◆ **SOURCE DOCUMENT**:
--- START ---

I hear the trumpets of the Raiders theme in my head and I swing.  I soar through the air, hands holding tight to the rope, landing easily on the railing, carefully balancing.  I swing back again and smirk to myself, thinking, “I am Indiana Jones!”. 

So I do it again. 

Only this time, the rope doesn’t hold.

My body is suddenly adrift, my mind unsure of what is actually happening, and I fall backwards, crashing with a thud on the front hallway tile.  The wind is knocked out of me so hard I can’t breathe.  I’m lucky I my head isn’t cracked open, but as I wheeze and gasp for air, I think I’m going to die and my mom is going to walk in the front door of our house, see her dead son and wonder what the hell happened. 

Finally, I catch my breath.  I’m able to stand up.  Everything seems fine, nothing broken.  

I look at the rope on the floor which seems like a dead snake.

I realize for the first time, “I am not Indiana Jones”.

--- END ---

◆ **LISTED RECORDS**:
--- START ---

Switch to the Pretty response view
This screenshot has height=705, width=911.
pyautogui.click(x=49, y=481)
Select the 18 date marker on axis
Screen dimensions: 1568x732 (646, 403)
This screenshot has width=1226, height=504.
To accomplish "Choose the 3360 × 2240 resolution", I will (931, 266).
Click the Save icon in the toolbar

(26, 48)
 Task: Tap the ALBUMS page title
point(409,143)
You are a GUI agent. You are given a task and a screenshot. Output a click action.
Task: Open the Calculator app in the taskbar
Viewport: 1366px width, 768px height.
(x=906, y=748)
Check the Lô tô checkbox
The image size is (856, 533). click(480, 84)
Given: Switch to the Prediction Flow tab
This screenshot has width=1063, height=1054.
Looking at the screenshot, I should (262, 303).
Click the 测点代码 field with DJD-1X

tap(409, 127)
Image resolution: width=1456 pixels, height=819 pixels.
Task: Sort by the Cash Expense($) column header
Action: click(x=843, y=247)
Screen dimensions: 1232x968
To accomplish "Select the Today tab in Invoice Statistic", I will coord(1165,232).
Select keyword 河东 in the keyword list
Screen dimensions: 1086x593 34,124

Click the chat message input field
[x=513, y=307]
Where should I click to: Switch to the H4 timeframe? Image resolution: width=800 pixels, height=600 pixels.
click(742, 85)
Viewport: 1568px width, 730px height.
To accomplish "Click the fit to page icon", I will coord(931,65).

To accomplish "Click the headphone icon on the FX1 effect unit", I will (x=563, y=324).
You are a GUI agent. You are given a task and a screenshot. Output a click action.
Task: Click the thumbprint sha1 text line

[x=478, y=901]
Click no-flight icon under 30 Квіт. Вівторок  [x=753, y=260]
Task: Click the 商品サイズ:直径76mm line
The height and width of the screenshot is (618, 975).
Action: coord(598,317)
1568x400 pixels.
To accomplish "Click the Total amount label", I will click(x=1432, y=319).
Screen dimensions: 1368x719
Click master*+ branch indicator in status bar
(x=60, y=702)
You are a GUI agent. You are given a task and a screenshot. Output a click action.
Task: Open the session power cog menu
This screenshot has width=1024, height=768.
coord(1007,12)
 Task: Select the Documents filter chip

--- END ---

◆ **WHAT YOU NEED TO DO**:
a: From the rope-swing story:
(i) What does the narrator hear while swinging?
(ii) Where does the narrator land after the fall?
(iii) What does the rope on the floor seem like?
b: Can you reproduce the rope-swing story between "Only this time, the" and "a dead snake.", inclusive?

◆ **RESPONSES TO THE EXERCISE**:
a:
(i) The trumpets of the Raiders theme
(ii) On the front hallway tile
(iii) A dead snake

b:
Only this time, the rope doesn’t hold.

My body is suddenly adrift, my mind unsure of what is actually happening, and I fall backwards, crashing with a thud on the front hallway tile.  The wind is knocked out of me so hard I can’t breathe.  I’m lucky I my head isn’t cracked open, but as I wheeze and gasp for air, I think I’m going to die and my mom is going to walk in the front door of our house, see her dead son and wonder what the hell happened. 

Finally, I catch my breath.  I’m able to stand up.  Everything seems fine, nothing broken.  

I look at the rope on the floor which seems like a dead snake.